Friday, February 1, 2008

KISS - Keep It Simple Stupid

Perhaps not being a prime example of K.I.S.S, but I made my own Atom parser for the Blogspot feeds in Perl. Having my website under a webhotel, I do not have proper rights to install perl modules directly to Perl module repository, I often find myself fighting over an installation of CPAN module - despite the fact I have a "private" module repository myself. Most of the stuff install there pretty well, after having configured CPAN install properly, but Atom feedreader XML::Atom just did not build OK in my system. It derives a twenty-something subpackages and somewhere along the route, one of them just fails.
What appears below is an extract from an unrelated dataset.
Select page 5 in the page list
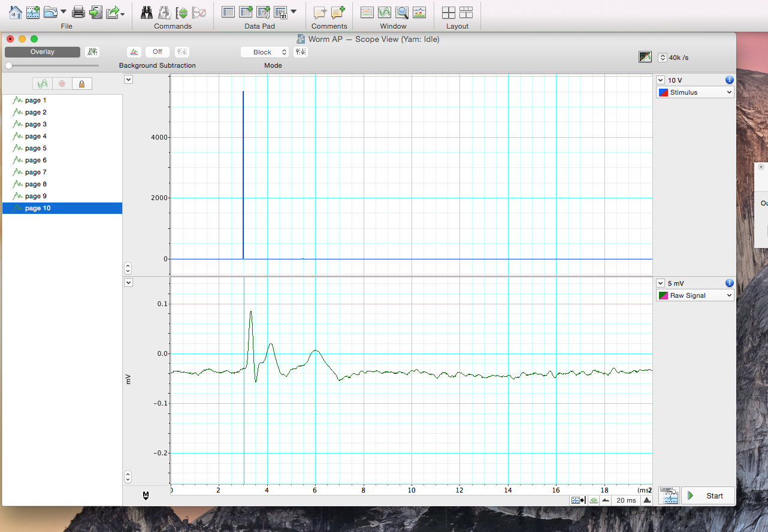 [x=35, y=148]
So I dug a little what kind of feed the Blogspot Atom feed really is. I found out its pretty simple one, if you just wanna regex through it fast and simple. So here is how it works:

1) Grab the feed with LWP::Simple
2) Run two regexes globally:

$feed =~ m%<published>(\d{4,4}\-\d{2,2}\-\d{2,2}).+?</published><updated>.+?</updated>%g;


$feed =~ m%<title type='text'>(.+?)</title><summary type='text'>(.+?)</summary><link rel='alternate' type='text/html' href='(.+?)' title='.+?'/><link rel='replies' type='text/html' href='.+?postID=([0-9]+)' title='(\d+) Comments'/>%g;

3) ???
4) Profit!!

Not sure if this is any help to anyone, but works great for me! KISSes to everyone!